TaskConfig¶
All YAML fields available when defining an evaluation task. This includes the Jinja2 templating API for prompt construction (doc_to_text, doc_to_target, description, etc.).
TaskConfig
dataclass
¶
TaskConfig(*, task: str, task_alias: str | None = None, formats: str | dict[str, str] | None = None, output_type: _OutputType = 'generate_until', tag: list[str] = list(), custom_dataset: Callable[..., Dataset] | None = None, dataset_path: str | None = None, dataset_name: str | None = None, dataset_kwargs: dict[str, str | int | float] = dict(), training_split: str | None = None, validation_split: str | None = None, test_split: str | None = None, fewshot_split: str | None = None, process_docs: Callable[..., list[dict[str, Any]]] | None = None, description: str = '', doc_to_text: str | Callable[[Doc], str | list[str]] | None = None, doc_to_choice: str | Callable[[Doc], list[str]] | list[str] | None = None, doc_to_target: str | Callable[[Doc], str | int | list[int] | list[str]] | None = None, gen_prefix: str | None = None, doc_to_image: Callable[[Doc], Any] | str | None = None, doc_to_audio: Callable[[Doc], Any] | str | None = None, process_results: Callable[[dict[str, Any], Sequence[LLOutput] | Sequence[Completion]], dict[str, list[Any]]] | None = None, target_delimiter: str = ' ', fewshot_delimiter: str = '\n\n', fewshot_config: dict[str, Any] | FewshotConfig | None = None, num_fewshot: int | None = None, generation_kwargs: GenKwargs = dict(), metric_list: list[MetricConfig] = list(), filter_list: list[FilterPipeline] = list(), scorer: str | ScorerConfig | None = None, repeats: int = 1, unsafe_code: bool = False, use_prompt: str | None = None, multiple_inputs: bool = False, multiple_targets: bool = False, should_decontaminate: bool = False, doc_to_decontamination_query: str | None = None, metadata: dict[str, Any] = dict(), _formats_selection: str | None = None, _qualified_name: str | None = None)
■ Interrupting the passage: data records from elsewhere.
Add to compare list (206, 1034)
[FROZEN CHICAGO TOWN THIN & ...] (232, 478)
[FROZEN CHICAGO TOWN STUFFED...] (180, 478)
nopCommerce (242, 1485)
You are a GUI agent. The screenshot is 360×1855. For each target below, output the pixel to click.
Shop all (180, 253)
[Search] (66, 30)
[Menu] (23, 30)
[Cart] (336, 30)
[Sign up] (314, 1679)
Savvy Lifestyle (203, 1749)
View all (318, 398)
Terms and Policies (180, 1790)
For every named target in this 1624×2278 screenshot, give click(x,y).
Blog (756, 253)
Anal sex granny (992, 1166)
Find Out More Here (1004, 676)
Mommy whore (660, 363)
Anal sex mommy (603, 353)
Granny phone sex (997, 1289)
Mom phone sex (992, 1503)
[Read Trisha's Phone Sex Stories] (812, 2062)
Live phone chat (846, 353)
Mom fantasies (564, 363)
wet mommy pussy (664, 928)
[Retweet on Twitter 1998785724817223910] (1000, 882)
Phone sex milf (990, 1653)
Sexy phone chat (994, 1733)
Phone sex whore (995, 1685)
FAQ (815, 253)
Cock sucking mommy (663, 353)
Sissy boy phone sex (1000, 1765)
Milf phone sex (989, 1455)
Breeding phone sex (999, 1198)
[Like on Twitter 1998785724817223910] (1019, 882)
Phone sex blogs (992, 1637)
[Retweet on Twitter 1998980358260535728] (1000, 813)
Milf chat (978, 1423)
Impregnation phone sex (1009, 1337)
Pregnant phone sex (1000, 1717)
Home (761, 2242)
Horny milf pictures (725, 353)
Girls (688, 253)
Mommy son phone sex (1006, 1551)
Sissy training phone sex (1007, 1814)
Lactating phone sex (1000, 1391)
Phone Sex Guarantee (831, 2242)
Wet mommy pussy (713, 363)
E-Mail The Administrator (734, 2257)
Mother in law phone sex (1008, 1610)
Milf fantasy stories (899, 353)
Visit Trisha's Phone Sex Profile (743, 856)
Configuration for a single evaluation task.
Maps 1:1 with the YAML task config files under lm_eval/tasks/.
Every key in a task YAML corresponds to a field here.
Example
Attributes¶
task
instance-attribute
¶
Unique task identifier used for registration and CLI selection
(e.g. --tasks arc_easy). Append @<formats> to select a prompt
formats at runtime (e.g. "arc_easy@cloze").
task_alias
class-attribute
instance-attribute
¶
Optional display name shown in result tables instead of task.
formats
class-attribute
instance-attribute
¶
Prompt formats to apply. Can be a registered formats name (e.g. "cloze",
"mcq"), or an inline dict of [FormatConfig][lm_eval.config.task.TaskConfig.formats.formats.FormatConfig] fields. When set, the format's
template overrides doc_to_text, doc_to_target, output_type, etc.
If None and task contains @, the suffix is used as the formats name.
output_type
class-attribute
instance-attribute
¶
The type of model request to construct for each document.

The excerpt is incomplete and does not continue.